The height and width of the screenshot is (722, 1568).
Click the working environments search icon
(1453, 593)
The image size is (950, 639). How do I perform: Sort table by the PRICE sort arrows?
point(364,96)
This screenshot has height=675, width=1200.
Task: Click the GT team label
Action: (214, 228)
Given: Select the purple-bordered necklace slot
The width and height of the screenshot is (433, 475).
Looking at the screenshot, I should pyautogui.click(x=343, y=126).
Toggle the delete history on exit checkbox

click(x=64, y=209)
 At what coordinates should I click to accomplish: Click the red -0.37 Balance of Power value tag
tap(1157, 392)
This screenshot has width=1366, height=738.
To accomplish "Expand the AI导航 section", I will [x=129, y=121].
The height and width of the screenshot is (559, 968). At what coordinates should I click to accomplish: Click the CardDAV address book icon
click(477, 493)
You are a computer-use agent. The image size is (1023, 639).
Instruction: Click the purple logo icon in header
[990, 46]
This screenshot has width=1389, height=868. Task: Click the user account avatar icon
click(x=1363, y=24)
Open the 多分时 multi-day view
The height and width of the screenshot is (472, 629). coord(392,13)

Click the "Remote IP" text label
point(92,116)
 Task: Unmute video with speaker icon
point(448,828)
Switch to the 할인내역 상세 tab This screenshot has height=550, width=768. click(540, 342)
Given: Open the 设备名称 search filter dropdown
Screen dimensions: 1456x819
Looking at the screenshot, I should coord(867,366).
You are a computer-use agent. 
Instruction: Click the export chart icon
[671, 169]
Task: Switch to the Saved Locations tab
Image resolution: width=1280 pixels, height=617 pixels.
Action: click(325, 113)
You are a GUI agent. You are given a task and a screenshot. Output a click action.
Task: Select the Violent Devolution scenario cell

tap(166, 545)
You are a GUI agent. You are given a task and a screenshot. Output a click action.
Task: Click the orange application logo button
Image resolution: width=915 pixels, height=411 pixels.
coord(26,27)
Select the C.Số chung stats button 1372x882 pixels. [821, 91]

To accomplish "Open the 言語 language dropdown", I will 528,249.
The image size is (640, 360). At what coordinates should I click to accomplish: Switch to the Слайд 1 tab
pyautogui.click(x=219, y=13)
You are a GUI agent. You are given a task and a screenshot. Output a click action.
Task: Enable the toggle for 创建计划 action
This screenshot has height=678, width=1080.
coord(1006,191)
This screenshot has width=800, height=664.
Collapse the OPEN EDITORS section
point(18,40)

▬▬▬▬▬▬

| Direction |
Can you put each line of the items above into a numbered list, skipping the blank lines?

| Solution for this exercise |
1. The height and width of the screenshot is (722, 1568).
2. Click the working environments search icon
3. (1453, 593)
4. The image size is (950, 639). How do I perform: Sort table by the PRICE sort arrows?
5. point(364,96)
6. This screenshot has height=675, width=1200.
7. Task: Click the GT team label
8. Action: (214, 228)
9. Given: Select the purple-bordered necklace slot
10. The width and height of the screenshot is (433, 475).
11. Looking at the screenshot, I should pyautogui.click(x=343, y=126).
12. Toggle the delete history on exit checkbox
13. click(x=64, y=209)
14.  At what coordinates should I click to accomplish: Click the red -0.37 Balance of Power value tag
15. tap(1157, 392)
16. This screenshot has width=1366, height=738.
17. To accomplish "Expand the AI导航 section", I will [x=129, y=121].
18. The height and width of the screenshot is (559, 968). At what coordinates should I click to accomplish: Click the CardDAV address book icon
19. click(477, 493)
20. You are a computer-use agent. The image size is (1023, 639).
21. Instruction: Click the purple logo icon in header
22. [990, 46]
23. This screenshot has width=1389, height=868. Task: Click the user account avatar icon
24. click(x=1363, y=24)
25. Open the 多分时 multi-day view
26. The height and width of the screenshot is (472, 629). coord(392,13)
27. Click the "Remote IP" text label
28. point(92,116)
29.  Task: Unmute video with speaker icon
30. point(448,828)
31. Switch to the 할인내역 상세 tab This screenshot has height=550, width=768. click(540, 342)
32. Given: Open the 设备名称 search filter dropdown
33. Screen dimensions: 1456x819
34. Looking at the screenshot, I should coord(867,366).
35. You are a computer-use agent. 
36. Instruction: Click the export chart icon
37. [671, 169]
38. Task: Switch to the Saved Locations tab
39. Image resolution: width=1280 pixels, height=617 pixels.
40. Action: click(325, 113)
41. You are a GUI agent. You are given a task and a screenshot. Output a click action.
42. Task: Select the Violent Devolution scenario cell
43. tap(166, 545)
44. You are a GUI agent. You are given a task and a screenshot. Output a click action.
45. Task: Click the orange application logo button
46. Image resolution: width=915 pixels, height=411 pixels.
47. coord(26,27)
48. Select the C.Số chung stats button 1372x882 pixels. [821, 91]
49. To accomplish "Open the 言語 language dropdown", I will 528,249.
50. The image size is (640, 360). At what coordinates should I click to accomplish: Switch to the Слайд 1 tab
51. pyautogui.click(x=219, y=13)
52. You are a GUI agent. You are given a task and a screenshot. Output a click action.
53. Task: Enable the toggle for 创建计划 action
54. This screenshot has height=678, width=1080.
55. coord(1006,191)
56. This screenshot has width=800, height=664.
57. Collapse the OPEN EDITORS section
58. point(18,40)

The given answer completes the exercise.